I don't understand the question. Is it that you don't have the money? That you can't afford 20 per month? What's the bargaining about?


----------



## demoivre (3 Jul 2009)

allthedoyles said:


> Permanent TSB are not interested in leaving us the overdraft for another year. They want their € 500 back.
> Is this a new policy from the banks , to re-coup some outstanding monies on their bank accounts ?
> 
> What should we do ?



Overdrafts are generally repayable on demand so technically they are within their rights to end the facility. Personally I'd talk to another bank about moving the account.


----------



## allthedoyles (3 Jul 2009)

d2x2 said:


> Pay it back.
> 
> I don't understand the question. Is it that you don't have the money? That you can't afford 20 per month? What's the bargaining about?


 
We would like to continue with the overdraft , but this does not appear to be an option . 

Of course , we can pay back € 20 per month , but you know overdrafts the way they work , and it would be just paid back , we would probably be looking for another overdraft of € 500 .

So the best option for us , would be to keep the overdraft going long term .

Of course the best option for Permanent TSB , would be to re-coup their € 500 now and then sell us another € 500 euro overdraft .

In other words , its going to be a win-win situation for the bank.


----------



## chlipps (3 Jul 2009)

did you at any stage over the past year exceed the €500 over draft?... If yes, then maybe they are concerned that you are unable to clear it?... Note that its in their T&C's to allow them recall overdraft. Did they explain why they wont give you another?


----------



## ericsson (3 Jul 2009)

that is mad. tell them you are going to leave them to go to another bank. in this day and age you would think they would be happy with their custom. i am with ulster bank and have a 600euro overdraft and have never had any bothers with them.


----------



## tootsie (3 Jul 2009)

I am a UB customer also, and have a €2,500 facility on my acc. Never any problems, and i'd hate to lose the OD facility out of the blue like that. Are you sure you didint give them any cause? I just find it so hard to believe they suddenly say no.

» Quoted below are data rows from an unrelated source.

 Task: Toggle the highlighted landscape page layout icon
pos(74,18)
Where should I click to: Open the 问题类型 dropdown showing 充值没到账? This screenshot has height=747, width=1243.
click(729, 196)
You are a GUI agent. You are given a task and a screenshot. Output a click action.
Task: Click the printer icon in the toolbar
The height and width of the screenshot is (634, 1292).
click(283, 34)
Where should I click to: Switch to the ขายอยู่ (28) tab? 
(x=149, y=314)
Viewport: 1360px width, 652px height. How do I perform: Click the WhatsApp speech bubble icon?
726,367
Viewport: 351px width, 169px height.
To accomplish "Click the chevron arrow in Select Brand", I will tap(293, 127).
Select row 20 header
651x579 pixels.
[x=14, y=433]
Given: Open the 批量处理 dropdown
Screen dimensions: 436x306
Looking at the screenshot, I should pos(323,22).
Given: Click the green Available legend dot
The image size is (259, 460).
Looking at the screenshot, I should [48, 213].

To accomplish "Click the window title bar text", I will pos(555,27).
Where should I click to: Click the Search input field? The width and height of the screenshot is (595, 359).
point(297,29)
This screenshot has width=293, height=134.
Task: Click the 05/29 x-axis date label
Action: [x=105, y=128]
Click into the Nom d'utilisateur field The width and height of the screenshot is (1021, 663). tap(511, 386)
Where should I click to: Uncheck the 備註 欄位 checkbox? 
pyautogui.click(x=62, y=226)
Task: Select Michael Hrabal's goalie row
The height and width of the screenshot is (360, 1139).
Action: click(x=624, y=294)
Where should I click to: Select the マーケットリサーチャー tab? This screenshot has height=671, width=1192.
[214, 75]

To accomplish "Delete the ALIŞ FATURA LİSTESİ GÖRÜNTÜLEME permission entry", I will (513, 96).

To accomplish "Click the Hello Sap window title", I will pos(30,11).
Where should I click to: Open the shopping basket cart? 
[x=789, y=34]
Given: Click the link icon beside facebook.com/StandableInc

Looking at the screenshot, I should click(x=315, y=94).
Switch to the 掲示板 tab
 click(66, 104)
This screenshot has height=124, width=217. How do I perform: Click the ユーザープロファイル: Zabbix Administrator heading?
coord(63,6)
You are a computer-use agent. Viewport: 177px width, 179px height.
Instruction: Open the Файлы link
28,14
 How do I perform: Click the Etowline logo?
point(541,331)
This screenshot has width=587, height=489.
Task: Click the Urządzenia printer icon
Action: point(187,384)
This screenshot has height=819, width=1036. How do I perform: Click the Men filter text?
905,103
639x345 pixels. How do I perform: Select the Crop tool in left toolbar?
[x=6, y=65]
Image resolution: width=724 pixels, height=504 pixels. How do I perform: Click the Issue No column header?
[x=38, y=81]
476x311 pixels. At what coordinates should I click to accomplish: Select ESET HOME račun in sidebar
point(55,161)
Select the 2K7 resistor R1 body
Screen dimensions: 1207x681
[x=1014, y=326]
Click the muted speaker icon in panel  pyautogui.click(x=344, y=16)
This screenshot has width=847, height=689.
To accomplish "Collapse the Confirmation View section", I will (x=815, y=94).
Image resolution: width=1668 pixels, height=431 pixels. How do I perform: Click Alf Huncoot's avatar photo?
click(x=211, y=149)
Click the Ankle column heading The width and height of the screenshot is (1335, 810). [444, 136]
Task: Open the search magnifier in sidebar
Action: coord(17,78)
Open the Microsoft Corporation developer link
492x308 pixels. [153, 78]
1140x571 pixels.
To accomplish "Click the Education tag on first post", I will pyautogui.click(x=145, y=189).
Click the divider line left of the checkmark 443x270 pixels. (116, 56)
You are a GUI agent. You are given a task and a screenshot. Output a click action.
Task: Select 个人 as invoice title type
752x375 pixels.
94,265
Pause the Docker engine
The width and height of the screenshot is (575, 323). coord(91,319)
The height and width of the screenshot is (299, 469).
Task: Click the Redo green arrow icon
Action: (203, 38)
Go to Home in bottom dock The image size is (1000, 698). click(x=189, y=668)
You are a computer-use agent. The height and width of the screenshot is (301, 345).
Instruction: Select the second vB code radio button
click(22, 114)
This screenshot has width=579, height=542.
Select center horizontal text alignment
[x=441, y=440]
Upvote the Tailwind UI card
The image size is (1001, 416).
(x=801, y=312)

My acc for example, might go as far as 2k over drawn for a couple of months of the year, i do try to clear it asap though, otherwise your wages just get eaten alive by it. 

I'd move acc if i were you.


----------



## jhegarty (3 Jul 2009)

Most overdrafts need to be in credit for 30 days a year. 

Any condition like that in your policy ?


----------



## allthedoyles (3 Jul 2009)

chlipps said:


> did you at any stage over the past year exceed the €500 over draft?... If yes, then maybe they are concerned that you are unable to clear it?... Note that its in their T&C's to allow them recall overdraft. Did they explain why they wont give you another?


 
Will let you know when TSB come back with further explanation.

But this is a well managed account and never goes over the € 500 OD .

It has a DD with € 95 weekly been lodged . 

Jhegarty is probably spot-on ...........account may have not met the 30 day credit criteria .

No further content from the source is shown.